腫瘤的發展與腫瘤微環境息息相關。在癌癥發生中，正常組織中和諧的細胞相互作用關系被破壞，逐漸演變成適應腫瘤生長的條件。腫瘤微環境的變化，可能導致不同細胞區室的基因、蛋白表達及信號通路的改變。針對腫瘤微環境的檢測和表征研究可為癌癥治療提供新的思路。

傳統分析技術受取樣精確度以及分析靈敏度的限制，無法精準獲取靶向部位，而對其中特異代謝物的差異表征就更加困難。激光顯微切割技術可以方便地對特定的組織區域精確分離。結合高靈敏度的液質聯用檢測技術，從而將空間定位準確的微區細胞代謝譜進行全面準確的表征。

實驗設計

將腫瘤組織做冰凍切片，樣本置于徠卡LMD7激光顯微切割載物臺；接收端放置PCR管用于分離體的接收。選擇合適切割面積 ( ~1,000,000µm²用于代謝物建庫；~20,000µm²用于大樣本靶向分析)開始進行切割（圖1）。切割完成后，小心收集樣品。共收集到來自10個病人的原位癌 (25份)、浸潤癌 (18份)、癌旁組織 (13份) 樣本共46份，每一份在平行的兩張張切片上同樣位置分別收集作為代謝組學和脂質組學分析。

裝有樣品的PCR管加入50µL提取溶液（代謝組學樣本：甲醇:乙腈:水 2:2:1, v/v；脂質組學樣本：二氯甲烷:甲醇 1:1, v/v），振蕩混勻，超聲15 min，離心后將全部溶液轉移至進樣小瓶中待LC-MS/MS分析。

樣品通過ExionLC^™系統分別串聯SCIEX ZenoTOF 7600和SCIEX Triple Quad 7500 系統進行代謝物建庫和大樣本量靶向代謝組學/脂質組學分析。

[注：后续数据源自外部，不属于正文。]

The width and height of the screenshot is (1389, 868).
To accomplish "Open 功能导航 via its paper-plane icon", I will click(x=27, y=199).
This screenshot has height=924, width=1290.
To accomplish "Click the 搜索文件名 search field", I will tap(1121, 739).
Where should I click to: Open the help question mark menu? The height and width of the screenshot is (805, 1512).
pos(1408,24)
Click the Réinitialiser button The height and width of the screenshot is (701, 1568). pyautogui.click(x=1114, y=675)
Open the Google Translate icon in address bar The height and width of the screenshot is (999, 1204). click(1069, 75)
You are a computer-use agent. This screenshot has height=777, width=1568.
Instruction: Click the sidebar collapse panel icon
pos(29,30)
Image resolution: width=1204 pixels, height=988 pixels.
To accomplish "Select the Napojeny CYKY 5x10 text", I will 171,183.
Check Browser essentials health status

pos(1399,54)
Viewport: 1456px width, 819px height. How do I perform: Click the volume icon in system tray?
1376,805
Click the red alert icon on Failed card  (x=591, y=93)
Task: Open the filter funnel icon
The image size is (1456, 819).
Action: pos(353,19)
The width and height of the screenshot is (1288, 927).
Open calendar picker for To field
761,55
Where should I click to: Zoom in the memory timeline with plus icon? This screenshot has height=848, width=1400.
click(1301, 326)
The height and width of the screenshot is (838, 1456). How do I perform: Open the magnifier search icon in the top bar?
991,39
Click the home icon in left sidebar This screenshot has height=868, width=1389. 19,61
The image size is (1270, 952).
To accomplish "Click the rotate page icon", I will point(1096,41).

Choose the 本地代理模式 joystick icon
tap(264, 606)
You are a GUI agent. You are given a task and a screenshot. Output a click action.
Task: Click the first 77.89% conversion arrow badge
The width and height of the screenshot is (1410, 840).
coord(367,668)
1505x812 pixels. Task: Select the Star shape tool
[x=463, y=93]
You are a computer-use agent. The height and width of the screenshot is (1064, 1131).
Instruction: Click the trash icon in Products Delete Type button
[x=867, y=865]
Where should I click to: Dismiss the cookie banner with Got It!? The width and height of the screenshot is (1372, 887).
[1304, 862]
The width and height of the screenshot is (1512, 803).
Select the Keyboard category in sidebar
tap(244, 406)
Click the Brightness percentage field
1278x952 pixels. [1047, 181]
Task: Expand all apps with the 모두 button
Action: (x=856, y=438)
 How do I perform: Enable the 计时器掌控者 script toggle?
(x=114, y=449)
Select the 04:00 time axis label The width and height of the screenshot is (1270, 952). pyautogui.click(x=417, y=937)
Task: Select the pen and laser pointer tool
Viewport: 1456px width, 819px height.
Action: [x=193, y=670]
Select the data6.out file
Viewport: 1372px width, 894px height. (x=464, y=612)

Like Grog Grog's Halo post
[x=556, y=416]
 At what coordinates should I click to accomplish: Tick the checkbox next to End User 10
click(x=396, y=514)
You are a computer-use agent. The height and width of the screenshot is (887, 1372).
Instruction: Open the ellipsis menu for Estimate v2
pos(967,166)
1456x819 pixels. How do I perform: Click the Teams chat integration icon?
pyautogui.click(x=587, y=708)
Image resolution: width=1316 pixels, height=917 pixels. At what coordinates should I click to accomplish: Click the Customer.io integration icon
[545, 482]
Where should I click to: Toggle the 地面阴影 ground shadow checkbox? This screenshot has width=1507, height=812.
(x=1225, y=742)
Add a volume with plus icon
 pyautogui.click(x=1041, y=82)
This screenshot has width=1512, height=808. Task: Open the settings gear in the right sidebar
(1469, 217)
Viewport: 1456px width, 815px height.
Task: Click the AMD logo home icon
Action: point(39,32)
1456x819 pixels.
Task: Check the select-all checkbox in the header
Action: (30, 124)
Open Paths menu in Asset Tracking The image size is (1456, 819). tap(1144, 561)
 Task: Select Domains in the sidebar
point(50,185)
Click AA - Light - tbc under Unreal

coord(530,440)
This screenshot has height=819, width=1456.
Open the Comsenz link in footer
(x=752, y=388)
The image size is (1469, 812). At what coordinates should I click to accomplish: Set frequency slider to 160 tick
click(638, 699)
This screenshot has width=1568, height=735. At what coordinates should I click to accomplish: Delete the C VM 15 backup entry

數據通過SCIEX OS 軟件3.1中的定性、定量功能處理。在代謝組學樣本中共檢出100個代謝物，脂質組學樣本中共檢出502個代謝物，并將這些化合物在所有的樣本進行峰面積提取。將獲得的各種組織中化合物含量信息進行生物統計學分析，以浸潤癌組織v.s.癌旁組織為例，尋找表征區分這兩種組織的差異代謝物。以t-檢驗p-value值小于0.05以及PLSDA分析VIP值不小于1作為篩選條件，對這兩種組織的區分，共找到84個差異代謝物（圖2）。